Lines from the one containing "Task: Select the desktop computer icon" through the last line of the data are to be repeated word for word, both ends included.
[Data for processing]
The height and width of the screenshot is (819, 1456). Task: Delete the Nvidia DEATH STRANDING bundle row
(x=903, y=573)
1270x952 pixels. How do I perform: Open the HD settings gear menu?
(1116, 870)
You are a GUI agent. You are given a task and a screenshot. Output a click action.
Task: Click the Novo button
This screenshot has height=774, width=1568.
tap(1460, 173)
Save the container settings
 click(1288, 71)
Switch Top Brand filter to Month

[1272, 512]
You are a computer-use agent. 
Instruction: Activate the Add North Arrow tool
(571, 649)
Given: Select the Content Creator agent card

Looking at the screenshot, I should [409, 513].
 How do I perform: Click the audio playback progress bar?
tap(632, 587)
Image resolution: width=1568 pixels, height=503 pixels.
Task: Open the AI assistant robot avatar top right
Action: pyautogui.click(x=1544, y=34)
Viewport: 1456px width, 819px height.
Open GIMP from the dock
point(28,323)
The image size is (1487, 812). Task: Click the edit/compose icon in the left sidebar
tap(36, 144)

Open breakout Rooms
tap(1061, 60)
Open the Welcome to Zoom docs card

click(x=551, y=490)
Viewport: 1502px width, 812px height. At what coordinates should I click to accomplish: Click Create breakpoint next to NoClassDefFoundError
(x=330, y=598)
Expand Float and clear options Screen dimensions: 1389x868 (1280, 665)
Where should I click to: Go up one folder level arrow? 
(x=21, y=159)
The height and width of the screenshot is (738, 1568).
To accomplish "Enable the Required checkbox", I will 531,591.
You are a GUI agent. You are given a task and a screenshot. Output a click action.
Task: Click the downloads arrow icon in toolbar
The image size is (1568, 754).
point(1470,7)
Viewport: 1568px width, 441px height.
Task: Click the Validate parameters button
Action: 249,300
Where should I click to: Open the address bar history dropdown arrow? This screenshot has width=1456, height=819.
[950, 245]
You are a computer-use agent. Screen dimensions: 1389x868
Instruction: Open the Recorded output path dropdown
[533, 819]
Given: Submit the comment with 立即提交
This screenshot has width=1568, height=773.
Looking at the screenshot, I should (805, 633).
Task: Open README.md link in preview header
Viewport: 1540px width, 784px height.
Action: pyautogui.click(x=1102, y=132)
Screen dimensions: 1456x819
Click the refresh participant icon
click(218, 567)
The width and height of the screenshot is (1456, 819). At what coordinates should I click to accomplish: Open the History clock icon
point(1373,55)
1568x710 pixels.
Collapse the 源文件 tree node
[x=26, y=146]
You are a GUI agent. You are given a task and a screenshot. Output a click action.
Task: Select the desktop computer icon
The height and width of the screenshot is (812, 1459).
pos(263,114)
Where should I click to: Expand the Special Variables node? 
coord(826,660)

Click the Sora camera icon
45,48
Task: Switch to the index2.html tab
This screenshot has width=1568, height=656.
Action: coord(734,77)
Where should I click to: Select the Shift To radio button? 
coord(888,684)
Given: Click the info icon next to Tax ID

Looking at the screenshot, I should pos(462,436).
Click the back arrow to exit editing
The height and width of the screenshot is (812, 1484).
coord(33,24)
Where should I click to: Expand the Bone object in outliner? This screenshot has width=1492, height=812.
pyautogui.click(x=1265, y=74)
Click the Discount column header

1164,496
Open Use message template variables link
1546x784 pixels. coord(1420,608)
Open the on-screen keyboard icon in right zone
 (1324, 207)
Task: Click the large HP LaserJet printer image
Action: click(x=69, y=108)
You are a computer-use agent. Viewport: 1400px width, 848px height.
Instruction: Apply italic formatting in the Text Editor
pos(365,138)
[/Data for processing]
• _Reply to the exercise_
Task: Select the desktop computer icon
The height and width of the screenshot is (812, 1459).
pos(263,114)
Where should I click to: Expand the Special Variables node? 
coord(826,660)

Click the Sora camera icon
45,48
Task: Switch to the index2.html tab
This screenshot has width=1568, height=656.
Action: coord(734,77)
Where should I click to: Select the Shift To radio button? 
coord(888,684)
Given: Click the info icon next to Tax ID

Looking at the screenshot, I should pos(462,436).
Click the back arrow to exit editing
The height and width of the screenshot is (812, 1484).
coord(33,24)
Where should I click to: Expand the Bone object in outliner? This screenshot has width=1492, height=812.
pyautogui.click(x=1265, y=74)
Click the Discount column header

1164,496
Open Use message template variables link
1546x784 pixels. coord(1420,608)
Open the on-screen keyboard icon in right zone
 (1324, 207)
Task: Click the large HP LaserJet printer image
Action: click(x=69, y=108)
You are a computer-use agent. Viewport: 1400px width, 848px height.
Instruction: Apply italic formatting in the Text Editor
pos(365,138)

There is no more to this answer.